Wondering what Brown was thinking
PITTSBURGH — If Antonio Brown actually was driving over 100 miles per hour on a suburban highway last week, it begs this question:
Was he late for an appointment? Was his Porsche fresh from a tune-up and he was anxious to test it? Did a soccer mom in a mini-van challenge him to a race when they were both stopped for a light? Was he upset that Le’Veon Bell was stealing his headlines? Did he want to make sure the police radar was functioning properly? Was it another Facebook Live production?
If your speedometer is hitting triple digits in broad daylight, there must be a reason.
At the moment these questions remain unanswered. Brown refused to speak after Thursday night’s lopsided win over Carolina. When TV cameras caught him entering Heinz Field, he flipped them off three different times.
All of this might be more understandable if Brown were an irresponsible teenager. But he’s not. He’s 30 years old and the father of four children.

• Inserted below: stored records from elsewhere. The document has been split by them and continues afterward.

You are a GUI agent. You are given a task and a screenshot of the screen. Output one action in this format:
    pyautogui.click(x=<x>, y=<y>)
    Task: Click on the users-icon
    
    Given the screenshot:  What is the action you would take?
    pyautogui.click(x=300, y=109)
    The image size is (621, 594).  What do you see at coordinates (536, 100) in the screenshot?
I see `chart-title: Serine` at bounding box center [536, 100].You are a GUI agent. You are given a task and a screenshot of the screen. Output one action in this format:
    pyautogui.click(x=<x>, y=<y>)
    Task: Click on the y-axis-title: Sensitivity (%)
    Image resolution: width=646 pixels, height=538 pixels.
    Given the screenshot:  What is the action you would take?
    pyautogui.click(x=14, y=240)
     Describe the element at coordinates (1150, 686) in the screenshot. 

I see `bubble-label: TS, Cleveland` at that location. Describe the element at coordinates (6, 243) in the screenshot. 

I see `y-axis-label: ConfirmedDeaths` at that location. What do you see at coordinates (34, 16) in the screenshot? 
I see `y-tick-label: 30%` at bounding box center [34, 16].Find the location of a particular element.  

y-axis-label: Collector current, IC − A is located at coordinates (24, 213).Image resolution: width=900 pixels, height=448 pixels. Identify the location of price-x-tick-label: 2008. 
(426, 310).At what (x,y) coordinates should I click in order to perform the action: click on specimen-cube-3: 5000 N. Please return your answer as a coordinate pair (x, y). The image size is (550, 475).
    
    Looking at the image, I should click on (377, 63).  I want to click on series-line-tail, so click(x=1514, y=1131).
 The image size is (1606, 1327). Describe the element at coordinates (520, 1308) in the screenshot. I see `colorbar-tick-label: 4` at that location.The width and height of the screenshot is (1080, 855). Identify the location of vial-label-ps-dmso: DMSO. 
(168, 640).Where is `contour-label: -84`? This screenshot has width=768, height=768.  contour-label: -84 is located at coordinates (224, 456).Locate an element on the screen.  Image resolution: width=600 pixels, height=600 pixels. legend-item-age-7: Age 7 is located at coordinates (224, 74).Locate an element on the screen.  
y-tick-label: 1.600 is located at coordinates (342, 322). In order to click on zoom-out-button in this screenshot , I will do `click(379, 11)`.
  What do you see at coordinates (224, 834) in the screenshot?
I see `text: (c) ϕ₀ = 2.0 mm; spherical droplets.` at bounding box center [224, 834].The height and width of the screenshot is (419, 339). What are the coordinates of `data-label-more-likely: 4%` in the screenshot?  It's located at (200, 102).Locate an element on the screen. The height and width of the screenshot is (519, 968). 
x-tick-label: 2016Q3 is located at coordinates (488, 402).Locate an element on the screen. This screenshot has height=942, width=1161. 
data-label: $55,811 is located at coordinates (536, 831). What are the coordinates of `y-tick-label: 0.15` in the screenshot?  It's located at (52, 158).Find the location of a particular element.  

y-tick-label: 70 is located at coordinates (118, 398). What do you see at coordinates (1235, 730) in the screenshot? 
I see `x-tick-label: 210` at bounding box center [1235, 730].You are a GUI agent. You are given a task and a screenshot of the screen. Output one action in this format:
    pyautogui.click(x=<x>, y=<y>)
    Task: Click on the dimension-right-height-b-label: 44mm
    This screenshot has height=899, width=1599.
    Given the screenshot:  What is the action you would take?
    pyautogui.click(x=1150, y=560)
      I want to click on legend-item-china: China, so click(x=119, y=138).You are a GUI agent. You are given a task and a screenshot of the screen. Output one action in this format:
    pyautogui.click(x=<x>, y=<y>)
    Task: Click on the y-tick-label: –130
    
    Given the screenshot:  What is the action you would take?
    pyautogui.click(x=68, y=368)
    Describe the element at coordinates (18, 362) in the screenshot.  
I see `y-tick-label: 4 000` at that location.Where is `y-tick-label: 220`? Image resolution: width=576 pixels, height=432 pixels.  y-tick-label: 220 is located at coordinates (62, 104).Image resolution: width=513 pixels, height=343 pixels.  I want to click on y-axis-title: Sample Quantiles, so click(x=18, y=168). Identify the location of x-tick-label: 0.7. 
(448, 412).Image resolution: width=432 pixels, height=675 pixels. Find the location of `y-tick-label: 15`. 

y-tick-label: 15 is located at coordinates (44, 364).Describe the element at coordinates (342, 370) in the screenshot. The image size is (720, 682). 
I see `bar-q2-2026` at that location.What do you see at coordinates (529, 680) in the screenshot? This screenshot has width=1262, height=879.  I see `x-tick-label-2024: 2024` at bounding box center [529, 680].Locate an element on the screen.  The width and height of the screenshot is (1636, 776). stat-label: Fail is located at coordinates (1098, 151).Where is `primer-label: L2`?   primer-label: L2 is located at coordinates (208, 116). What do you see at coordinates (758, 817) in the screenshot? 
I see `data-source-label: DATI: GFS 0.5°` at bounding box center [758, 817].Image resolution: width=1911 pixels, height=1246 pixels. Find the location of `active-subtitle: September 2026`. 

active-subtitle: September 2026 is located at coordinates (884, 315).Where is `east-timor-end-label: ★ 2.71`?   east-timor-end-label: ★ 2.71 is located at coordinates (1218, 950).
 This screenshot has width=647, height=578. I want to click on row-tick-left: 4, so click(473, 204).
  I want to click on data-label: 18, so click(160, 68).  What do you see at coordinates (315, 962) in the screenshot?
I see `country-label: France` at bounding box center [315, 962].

Maybe some of those kids ride a school bus every day. Wonder how their father would feel about someone racing down the highway at 100 miles per hour when his kids are in traffic?
Jim Rutherford served notice last week that he isn’t much of a Penguins fan these days.
A five-game losing streak put the general manager in a foul mood, and he spoke his mind on his radio show.
Rutherford said changes are a definite possibility, but what could he do that would make a significant difference?
The Penguins’ stars are fine. Rutherford insists he and coach Mike Sullivan are on the same page, even though they seem to openly disagree on the potential of former No. 1 draft pick Daniel Sprong.
It’s hard to make in-season trades because of the salary cap. The Penguins customarily spend to the limit. That means if they want to add a player with a $5 million contract, they have to eliminate a similar amount from the payroll. That makes it difficult to find trading partners.
The most likely move would be to deal Derick Brassard, who has yet to find a way to fit comfortably into the Penguins’ forward rotation. Otherwise, Rutherford will probably be looking to make moves with the fringes of the roster. Will that have an impact? Doubtful.
There is still a considerable amount of talent on the roster. A sharper focus would help, and that may be coming. This group has proven it knows how to win.
It’s a very long season, and mid-November is too soon to panic.
After 15 seasons of playing for his hometown Minnesota Twins, Joe Mauer announced his retirement from baseball.
He said he was departing with a “full and grateful heart.” His wallet was pretty well-stuffed, too.
The Twins paid Mauer $218 million over the course of his career.
Consider that the franchise only kicked in $195 million for their share of Target Field, which opened in 2019. There was $353.5 million that came from public funds, which included a county sales tax that took money from just about every citizen.
Chuck Noll coached the Steelers for 23 years, and his teams won four Super Bowls. He was elected to the Pro Football Hall of Fame. He is one of the legendary coaches in NFL history.
Yet Fox spelled his name “Knoll” in a graphic outlining the Steelers’ coaching lineage during Thursday’s broadcast.